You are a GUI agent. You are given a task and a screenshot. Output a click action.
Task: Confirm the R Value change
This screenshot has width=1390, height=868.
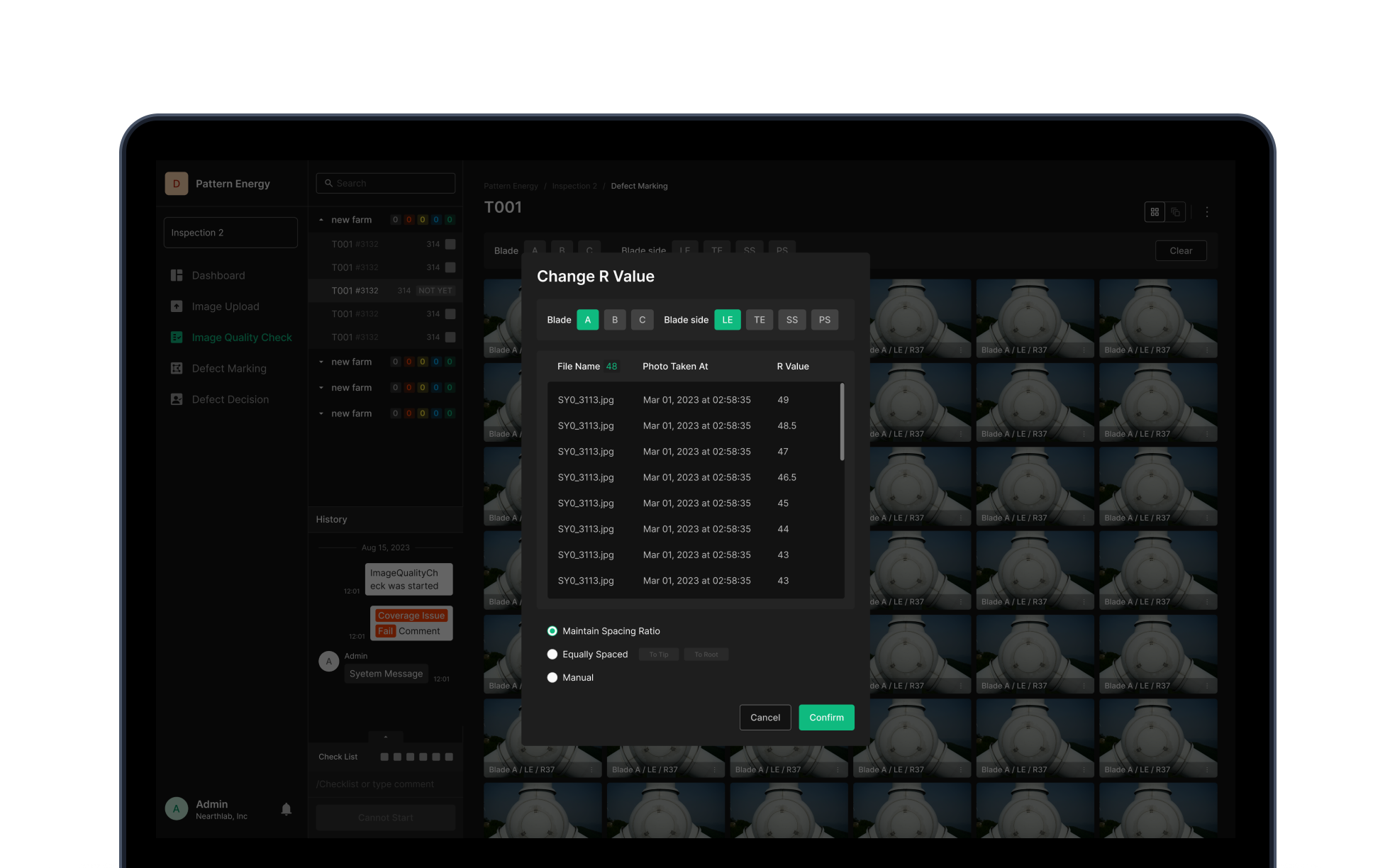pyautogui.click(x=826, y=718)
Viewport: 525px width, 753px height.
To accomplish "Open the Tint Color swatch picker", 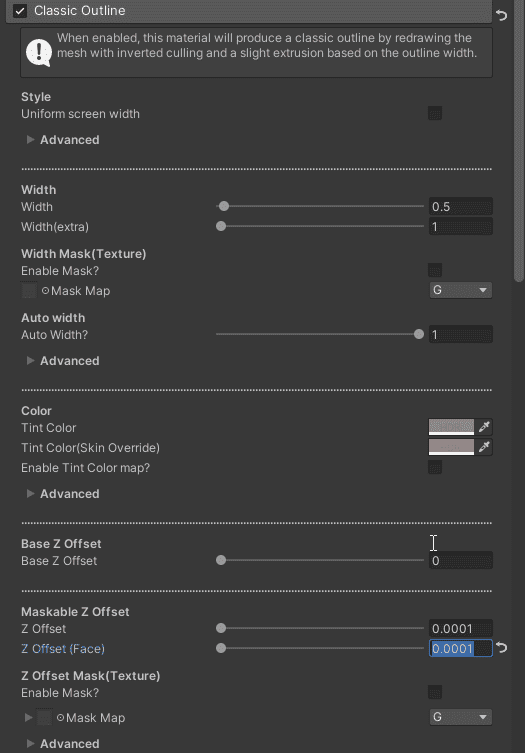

-.-.-

Aim of the task = Arrange every line of the entries above as a numbered list, skipping any blank lines. Leave the pictures out of your answer.

The answer =
1. You are a GUI agent. You are given a task and a screenshot. Output a click action.
2. Task: Confirm the R Value change
3. This screenshot has width=1390, height=868.
4. pyautogui.click(x=826, y=718)
5. Viewport: 525px width, 753px height.
6. To accomplish "Open the Tint Color swatch picker", 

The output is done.